Mark’s Chinese New Year Greetings

Welcome to February (we’re already through the 1st month- time does pass quicker with age!)
Our next event is a banquet to celebrate the Chinese New Year 16th February-( this is the official date not the day of the banquet!) as usual it follows the 12 year animal cycle and this year it’s the year of the Dog ( Chow Mein anyone?) apparently dogs sound different according to  different languages eg in China they make a sizzling noise!  sorry more non politically correct stuff to follow
The Chinese celebrate the Lunar new year or Spring festival and the message is for families to come together and wish each other peace and prosperity.
The date changes with the lunar calendar and normally falls between 21st Jan and 20th Feb.

There were 3 brothers from China Bu, Chu and Fu who moved to the USA they decided to change their names.
Bu changed his name to Buck
Chu changed his name Chuck
And Fu
Well he decided to go back to China.
So what do you call a Chinese millionaire ‘ Cha Ching’

Hong Kong Dong- a man came to see his GP complaining that his penis was developing a bend in the middle.

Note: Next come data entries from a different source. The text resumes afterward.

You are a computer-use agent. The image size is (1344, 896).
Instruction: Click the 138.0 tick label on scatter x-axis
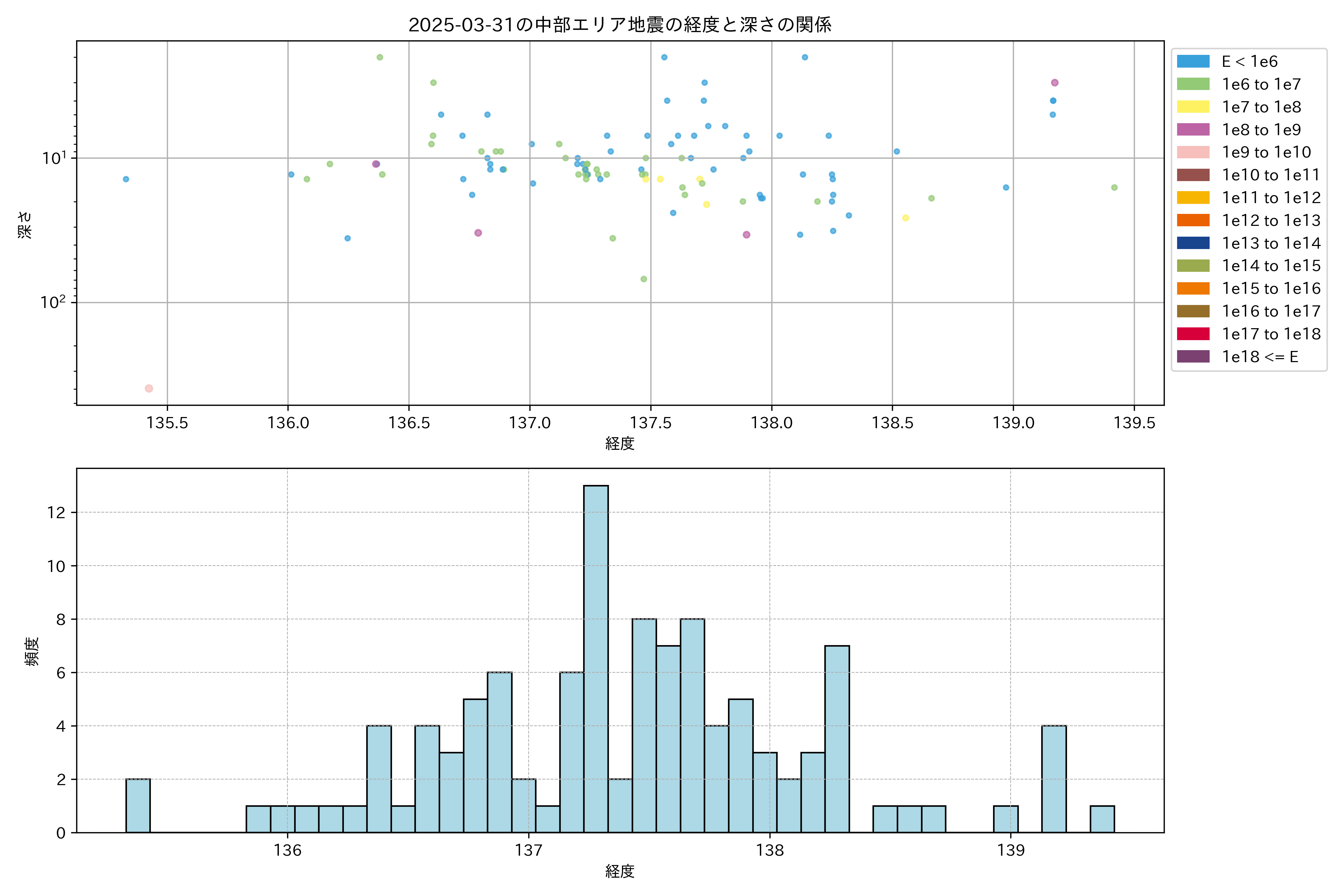[x=771, y=423]
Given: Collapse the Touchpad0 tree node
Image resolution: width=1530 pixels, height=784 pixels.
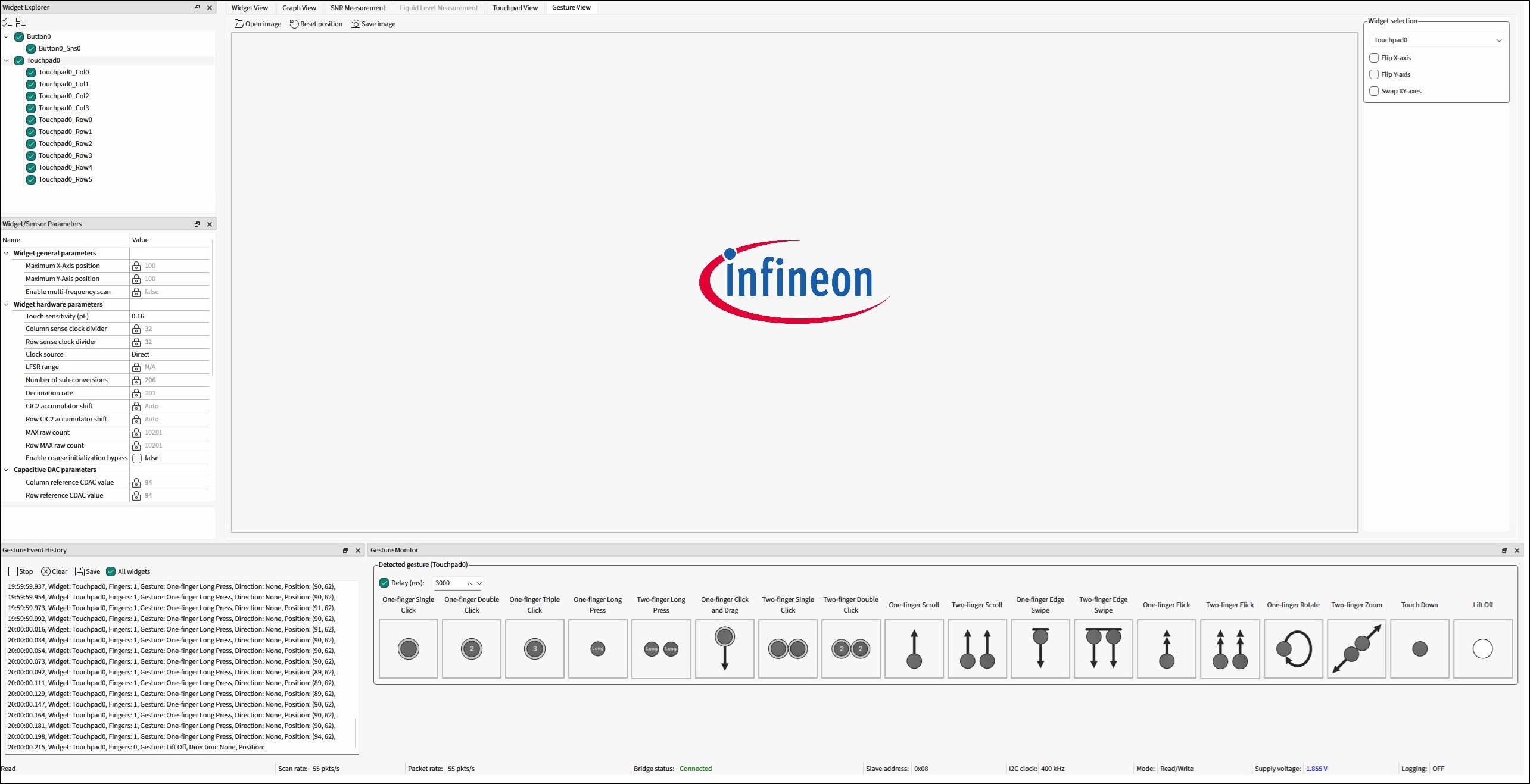Looking at the screenshot, I should click(7, 60).
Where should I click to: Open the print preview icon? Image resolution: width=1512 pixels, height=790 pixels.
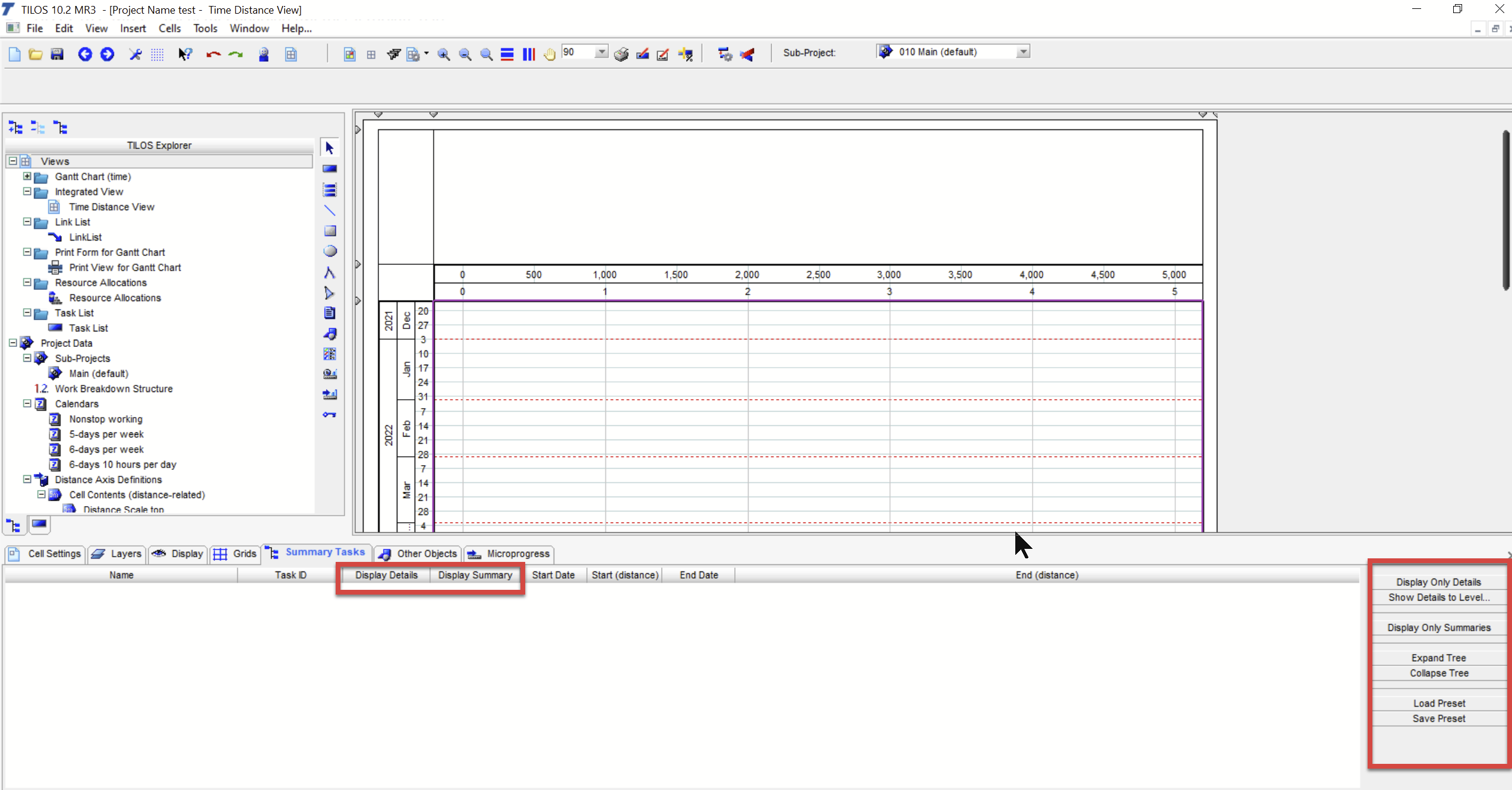click(x=620, y=54)
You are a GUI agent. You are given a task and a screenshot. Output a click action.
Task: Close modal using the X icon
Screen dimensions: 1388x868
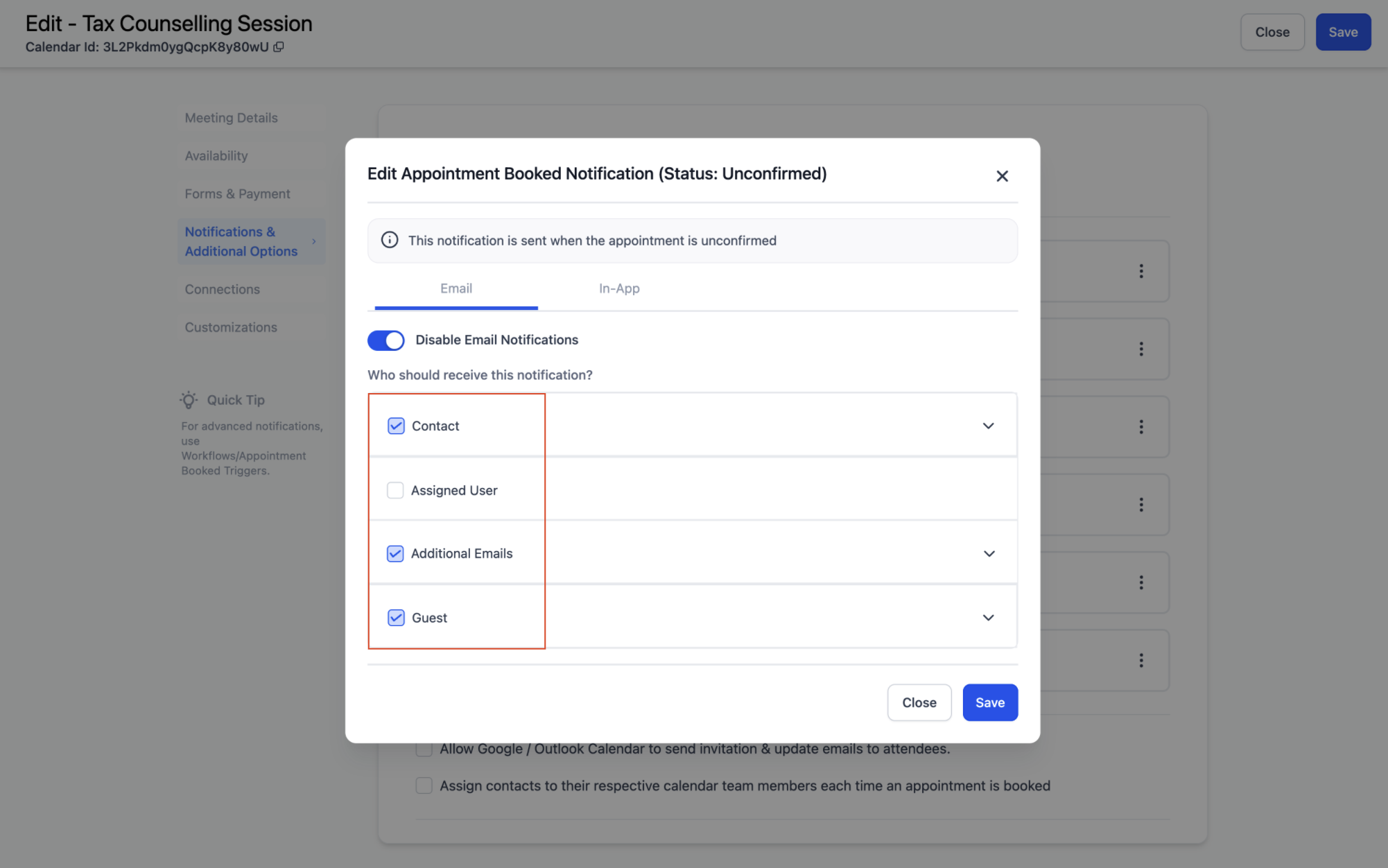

The GP ran a series of tests and when the man came back for the results the GP asked ‘ Have you been to the Far East recently?’ ‘ Why yes ‘ replied the man ‘ and did you have sex while over there?’ The man looked worried and said ‘ maybe once or twice’ The GP developed a grave expression ‘ That’s what I was afraid of , you have a new condition called Hong Kong Dong’ The man gulped ‘is there a cure?’ ‘We’ll sort of but only by an operation ‘ ‘What kind of operation?’ Well we have to cut off your penis
‘Wow I think I need a second opinion ‘ so he was referred to a Urologist who heard the same story examined the man ran some more tests and he got the same diagnosis and opinion. Gulp!
In desperation he went to see a Dr in Scalby for a final opinion he confirmed that it was in fact ‘Hong Kong Dong’ and said ‘ I’m sorry it’s incurable ‘So I’m going to have to get that operation then’ said the man.
At which the jovial Scalby Dr broke into laughter ‘What’s so funny Dr?’ ‘ You mean I don’t have to have surgery?’
‘ of course not ….. just wait a couple of weeks and it will fall off by itself!’